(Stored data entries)
++++++
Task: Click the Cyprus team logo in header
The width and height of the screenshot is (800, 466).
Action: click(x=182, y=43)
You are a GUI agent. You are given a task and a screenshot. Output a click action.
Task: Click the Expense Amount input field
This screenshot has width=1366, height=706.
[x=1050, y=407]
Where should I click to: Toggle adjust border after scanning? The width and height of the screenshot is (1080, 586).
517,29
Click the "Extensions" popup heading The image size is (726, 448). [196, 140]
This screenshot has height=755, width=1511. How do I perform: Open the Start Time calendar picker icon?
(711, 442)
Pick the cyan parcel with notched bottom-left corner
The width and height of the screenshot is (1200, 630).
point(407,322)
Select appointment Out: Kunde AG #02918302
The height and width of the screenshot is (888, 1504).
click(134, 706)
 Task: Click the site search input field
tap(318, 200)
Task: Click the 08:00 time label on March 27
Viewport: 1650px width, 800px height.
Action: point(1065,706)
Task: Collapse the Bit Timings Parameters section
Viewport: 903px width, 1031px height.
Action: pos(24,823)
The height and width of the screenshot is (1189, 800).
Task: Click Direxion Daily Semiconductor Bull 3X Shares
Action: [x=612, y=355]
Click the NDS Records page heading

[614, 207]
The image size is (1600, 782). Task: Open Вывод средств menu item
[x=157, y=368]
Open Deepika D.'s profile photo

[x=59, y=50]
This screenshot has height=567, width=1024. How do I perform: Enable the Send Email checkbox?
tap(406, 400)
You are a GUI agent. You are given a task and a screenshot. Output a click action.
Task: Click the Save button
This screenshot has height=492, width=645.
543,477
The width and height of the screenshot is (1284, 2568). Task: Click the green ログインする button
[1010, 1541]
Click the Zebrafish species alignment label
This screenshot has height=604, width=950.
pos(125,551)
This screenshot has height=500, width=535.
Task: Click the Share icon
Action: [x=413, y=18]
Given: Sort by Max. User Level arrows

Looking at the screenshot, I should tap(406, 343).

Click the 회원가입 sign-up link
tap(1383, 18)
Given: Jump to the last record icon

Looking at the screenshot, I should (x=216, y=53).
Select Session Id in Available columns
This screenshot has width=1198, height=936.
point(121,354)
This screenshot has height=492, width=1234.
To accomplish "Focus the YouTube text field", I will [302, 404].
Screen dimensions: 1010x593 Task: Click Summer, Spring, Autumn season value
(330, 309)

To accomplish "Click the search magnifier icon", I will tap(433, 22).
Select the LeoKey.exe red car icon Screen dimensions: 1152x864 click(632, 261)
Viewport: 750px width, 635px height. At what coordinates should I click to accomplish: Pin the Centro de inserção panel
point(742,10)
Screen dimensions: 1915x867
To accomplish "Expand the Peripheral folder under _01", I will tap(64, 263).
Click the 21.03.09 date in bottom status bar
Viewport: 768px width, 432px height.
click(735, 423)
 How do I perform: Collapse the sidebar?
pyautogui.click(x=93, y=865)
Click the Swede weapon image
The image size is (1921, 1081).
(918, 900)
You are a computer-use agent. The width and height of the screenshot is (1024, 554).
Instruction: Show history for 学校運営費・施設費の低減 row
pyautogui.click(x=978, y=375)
++++++
What you are asked to do:
Repeat the data exactly. Leave nothing out.

Response box:
Task: Click the Cyprus team logo in header
The width and height of the screenshot is (800, 466).
Action: click(x=182, y=43)
You are a GUI agent. You are given a task and a screenshot. Output a click action.
Task: Click the Expense Amount input field
This screenshot has width=1366, height=706.
[x=1050, y=407]
Where should I click to: Toggle adjust border after scanning? The width and height of the screenshot is (1080, 586).
517,29
Click the "Extensions" popup heading The image size is (726, 448). [196, 140]
This screenshot has height=755, width=1511. How do I perform: Open the Start Time calendar picker icon?
(711, 442)
Pick the cyan parcel with notched bottom-left corner
The width and height of the screenshot is (1200, 630).
point(407,322)
Select appointment Out: Kunde AG #02918302
The height and width of the screenshot is (888, 1504).
click(134, 706)
 Task: Click the site search input field
tap(318, 200)
Task: Click the 08:00 time label on March 27
Viewport: 1650px width, 800px height.
Action: point(1065,706)
Task: Collapse the Bit Timings Parameters section
Viewport: 903px width, 1031px height.
Action: pos(24,823)
The height and width of the screenshot is (1189, 800).
Task: Click Direxion Daily Semiconductor Bull 3X Shares
Action: [x=612, y=355]
Click the NDS Records page heading

[614, 207]
The image size is (1600, 782). Task: Open Вывод средств menu item
[x=157, y=368]
Open Deepika D.'s profile photo

[x=59, y=50]
This screenshot has height=567, width=1024. How do I perform: Enable the Send Email checkbox?
tap(406, 400)
You are a GUI agent. You are given a task and a screenshot. Output a click action.
Task: Click the Save button
This screenshot has height=492, width=645.
543,477
The width and height of the screenshot is (1284, 2568). Task: Click the green ログインする button
[1010, 1541]
Click the Zebrafish species alignment label
This screenshot has height=604, width=950.
pos(125,551)
This screenshot has height=500, width=535.
Task: Click the Share icon
Action: [x=413, y=18]
Given: Sort by Max. User Level arrows

Looking at the screenshot, I should tap(406, 343).

Click the 회원가입 sign-up link
tap(1383, 18)
Given: Jump to the last record icon

Looking at the screenshot, I should (x=216, y=53).
Select Session Id in Available columns
This screenshot has width=1198, height=936.
point(121,354)
This screenshot has height=492, width=1234.
To accomplish "Focus the YouTube text field", I will [302, 404].
Screen dimensions: 1010x593 Task: Click Summer, Spring, Autumn season value
(330, 309)

To accomplish "Click the search magnifier icon", I will tap(433, 22).
Select the LeoKey.exe red car icon Screen dimensions: 1152x864 click(632, 261)
Viewport: 750px width, 635px height. At what coordinates should I click to accomplish: Pin the Centro de inserção panel
point(742,10)
Screen dimensions: 1915x867
To accomplish "Expand the Peripheral folder under _01", I will tap(64, 263).
Click the 21.03.09 date in bottom status bar
Viewport: 768px width, 432px height.
click(735, 423)
 How do I perform: Collapse the sidebar?
pyautogui.click(x=93, y=865)
Click the Swede weapon image
The image size is (1921, 1081).
(918, 900)
You are a computer-use agent. The width and height of the screenshot is (1024, 554).
Instruction: Show history for 学校運営費・施設費の低減 row
pyautogui.click(x=978, y=375)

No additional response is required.